Советник помедлил, бесстрашно взглянул на императрицу и, накинув плащ, молча вышел из комнаты.
— Потный червяк! — ставя на место кувшин с вином, насмешливо проворчала императрица.
12
Анней Метелл простудился. Слезились глаза, текло из носа, в горле першило, лекари поили его горькими отварами, заставляли дышать запаренными цветами адониса, листьями мяты и эвкалипта да высиживать по два часа в горячей парной, намазавшись мёдом диких пчёл. На третий день простуду как рукой сняло, однако выходить из тёплого дома под снег и дождь, одолевшие Рим в декабре, ему не разрешили. Нарцисс первым, раньше всех друзей и родственников, пришёл его навестить.

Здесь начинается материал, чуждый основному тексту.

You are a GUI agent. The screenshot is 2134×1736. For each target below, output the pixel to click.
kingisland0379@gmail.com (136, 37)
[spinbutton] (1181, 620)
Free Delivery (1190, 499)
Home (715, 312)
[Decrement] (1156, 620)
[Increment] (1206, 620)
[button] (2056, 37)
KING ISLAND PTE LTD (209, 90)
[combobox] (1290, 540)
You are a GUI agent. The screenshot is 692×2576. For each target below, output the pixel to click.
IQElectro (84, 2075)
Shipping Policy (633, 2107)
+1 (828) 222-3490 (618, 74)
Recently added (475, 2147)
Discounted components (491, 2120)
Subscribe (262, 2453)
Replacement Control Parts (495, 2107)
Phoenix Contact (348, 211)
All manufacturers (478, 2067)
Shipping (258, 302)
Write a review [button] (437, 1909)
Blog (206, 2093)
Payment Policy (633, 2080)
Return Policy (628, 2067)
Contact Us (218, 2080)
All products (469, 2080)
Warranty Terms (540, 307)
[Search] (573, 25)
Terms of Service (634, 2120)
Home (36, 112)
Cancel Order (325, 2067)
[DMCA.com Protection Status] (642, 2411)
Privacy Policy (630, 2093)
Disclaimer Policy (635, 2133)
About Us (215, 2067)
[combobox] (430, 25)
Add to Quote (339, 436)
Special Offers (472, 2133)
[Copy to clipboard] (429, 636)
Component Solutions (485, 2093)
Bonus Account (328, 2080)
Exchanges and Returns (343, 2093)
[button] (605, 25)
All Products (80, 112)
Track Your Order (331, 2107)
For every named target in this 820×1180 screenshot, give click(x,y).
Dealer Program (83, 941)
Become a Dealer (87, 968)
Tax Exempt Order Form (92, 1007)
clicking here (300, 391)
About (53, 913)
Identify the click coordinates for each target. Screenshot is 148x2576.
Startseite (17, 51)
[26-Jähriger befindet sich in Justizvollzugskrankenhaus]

От обеда и закусок отказался, зато попросил чашу горячего неразбавленного вина с каплей гвоздичного масла.
— Не пробовали? — заметив недоумение на лице Аннея, удивился советник.
— Не приходилось.
— А зря! Самое лучшее средство от простуды, точнее, для её предупреждения. Прекрасно разгоняет кровь. Зима в этом году отвратительная, — задумчиво заговорил он. — То холод, снег с дождём, то вдруг тепло, то снова снегопад. Мне помнится, ты говорил, что ничего подозрительного не заметил в поведении императрицы, ибо она никуда не выходила, вела себя благопристойно...
— Да, так и было.
— Я помню. Но ты мне солгал, Анней, и это меня очень беспокоит. Я второй день не могу заснуть, ибо не в состоянии понять, почему ты это сделал? Разве тебе не нравилось работать со мной? Или я был несправедлив к твоим заслугам? Насколько я помню, сам император по моему представлению щедро вознаградил тебя за помощь в подавлении мятежа в Иллирии, а потом за британский поход; я удвоил тебе жалованье, потому что ценил твои способности, считал тебя лучшим в моей службе. Что же случилось?